Records shown:
+--

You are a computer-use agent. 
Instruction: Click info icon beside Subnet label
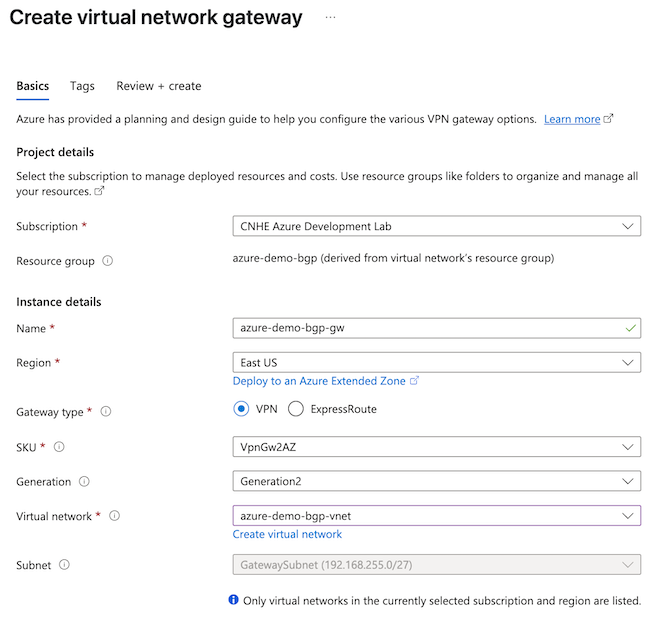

+--

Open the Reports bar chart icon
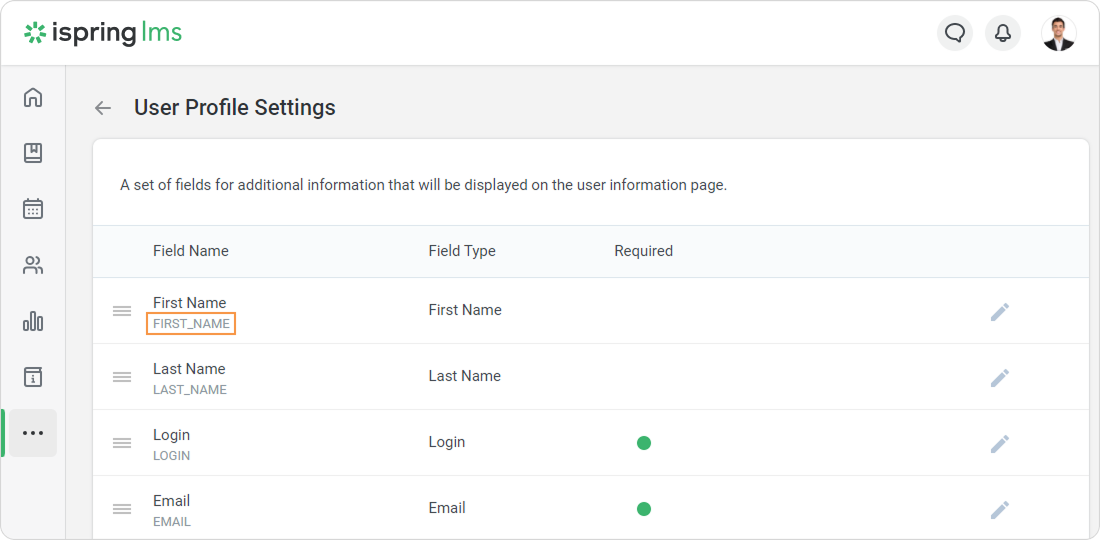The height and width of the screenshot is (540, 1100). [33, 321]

+--

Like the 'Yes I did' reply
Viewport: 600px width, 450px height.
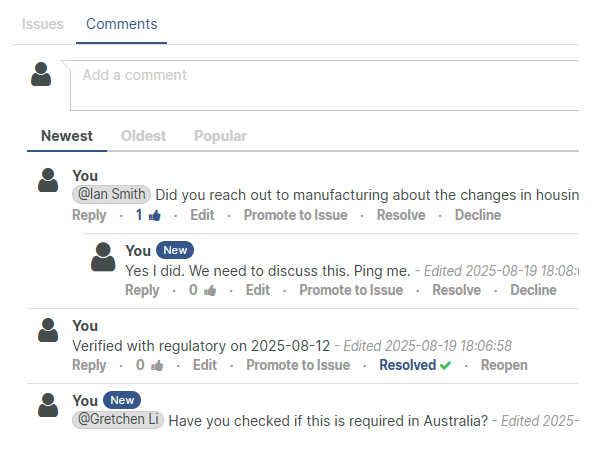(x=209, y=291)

+--

Your goal:
Using the entries above, give again exactly the lines from the line holding "You are a computer-use agent." through the line holding "Instruction: Click info". Include both end lines and nothing else.

Response below:
You are a computer-use agent. 
Instruction: Click info icon beside Subnet label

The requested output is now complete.